I do Facebook, which gives me pleasure, however, they are posts between friends and prayer requests mostly, which I respond to with prayer. I don't know where to search to find like minded people to converse with. As far as my family, you are right in the respect that they think I just won't flip that button and go find a friend. I don't complain, they just know that I don't like going out and I don't like to drive. As for finding a friend, at my age, also being female, real friends have been cultivated over the years. Being married for almost 30 years, ex was my best friend. We did everything together and I had no female best friend that I did anything with. Then divorce and work came along, no friends there either. You ladies know that your best friends are the ones you have been with for quite a while. Also, not to make an excuse, the town I live in are quite tight...if you didn't go to the local high school and have a commonality there, you are not welcome. Obviously, I went to the rival high school. I know that sounds crazy since we are so much older, however, people in this town are pretty snooty. I would love to join a local group that got together weekly, none are around.
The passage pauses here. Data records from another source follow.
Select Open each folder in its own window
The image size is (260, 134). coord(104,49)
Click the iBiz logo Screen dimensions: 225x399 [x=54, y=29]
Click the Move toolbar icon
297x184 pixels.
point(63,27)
I went to a church several years ago to meet people, signed several sheets to go bowling, go out and eat, get together in many capacities, never heard back regarding one sheet. So I have tried...thus, this is my lonely which was the topic. Thank you few ladies for having the compassion for another person who truly IS lonely. God will bless you.

Esteemed Contributor
Posts: 7,829
Registered: ‎03-18-2010

@sunshine45 wrote:

i love being alone sometimes......and make a point to be that way as often as possible. i find it very helpful to maintaining peace and tranquility in my life. i live with four to six adults at any given time and it isnt always easy, especially when three of them are your children. LOL

 

i enjoy going out by myself to dinner or for drinks sometimes, getting away for a weekend or staying an extra day after everyone leaves, or just walking/shopping by myself.


I love being alone too @sunshine45. While I only live w my husband my family is over here a lot and I desperately NEED that time.

 

I have gone on vacation just by myself too and it was great. My husband did not understand that but he knows I am not like most girls and accepts that about me and I love that about him. I think vacationing by myself was great.

 

I was never a person that needed to be around people to feel good. I am a social creature for sure but I am also just as comfortable all by myself. 

Those who make peaceful revolution impossible will make violent revolution inevitable.